TASK STATEMENT: The lines to reproduce run from the first one below to the line containing "Click the LMS・学習管理 chart icon", both included. Reproduce them exactly and nothing else.

INFORMATION PROVIDED:
════════════════════
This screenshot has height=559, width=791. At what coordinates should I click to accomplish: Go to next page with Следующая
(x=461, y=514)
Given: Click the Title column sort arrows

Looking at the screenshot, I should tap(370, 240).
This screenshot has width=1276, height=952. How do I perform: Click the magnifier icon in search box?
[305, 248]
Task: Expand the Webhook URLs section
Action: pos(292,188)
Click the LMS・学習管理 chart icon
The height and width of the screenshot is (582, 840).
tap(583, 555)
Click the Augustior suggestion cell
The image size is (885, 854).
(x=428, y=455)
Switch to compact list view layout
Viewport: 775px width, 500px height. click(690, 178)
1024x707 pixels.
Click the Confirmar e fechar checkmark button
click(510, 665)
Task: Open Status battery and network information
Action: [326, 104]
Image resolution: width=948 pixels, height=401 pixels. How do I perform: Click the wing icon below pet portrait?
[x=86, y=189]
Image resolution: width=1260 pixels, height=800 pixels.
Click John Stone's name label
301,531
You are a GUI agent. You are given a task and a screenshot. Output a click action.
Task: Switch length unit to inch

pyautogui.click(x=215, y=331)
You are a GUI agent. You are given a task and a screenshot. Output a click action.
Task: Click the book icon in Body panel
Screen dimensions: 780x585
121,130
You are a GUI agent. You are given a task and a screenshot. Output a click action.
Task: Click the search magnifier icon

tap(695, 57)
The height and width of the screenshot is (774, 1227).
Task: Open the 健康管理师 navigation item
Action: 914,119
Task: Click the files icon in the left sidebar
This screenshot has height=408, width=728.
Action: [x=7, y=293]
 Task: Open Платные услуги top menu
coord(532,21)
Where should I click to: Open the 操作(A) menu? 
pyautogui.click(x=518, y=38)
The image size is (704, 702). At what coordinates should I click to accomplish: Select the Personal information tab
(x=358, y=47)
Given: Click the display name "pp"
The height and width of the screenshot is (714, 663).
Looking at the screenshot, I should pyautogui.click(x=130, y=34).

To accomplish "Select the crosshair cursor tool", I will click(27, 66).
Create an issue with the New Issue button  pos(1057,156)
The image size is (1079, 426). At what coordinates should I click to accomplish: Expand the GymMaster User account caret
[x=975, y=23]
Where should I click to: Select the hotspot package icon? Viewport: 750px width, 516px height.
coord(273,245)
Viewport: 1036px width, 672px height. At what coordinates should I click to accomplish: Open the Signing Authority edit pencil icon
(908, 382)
════════════════════
SOLUTION:
This screenshot has height=559, width=791. At what coordinates should I click to accomplish: Go to next page with Следующая
(x=461, y=514)
Given: Click the Title column sort arrows

Looking at the screenshot, I should tap(370, 240).
This screenshot has width=1276, height=952. How do I perform: Click the magnifier icon in search box?
[305, 248]
Task: Expand the Webhook URLs section
Action: pos(292,188)
Click the LMS・学習管理 chart icon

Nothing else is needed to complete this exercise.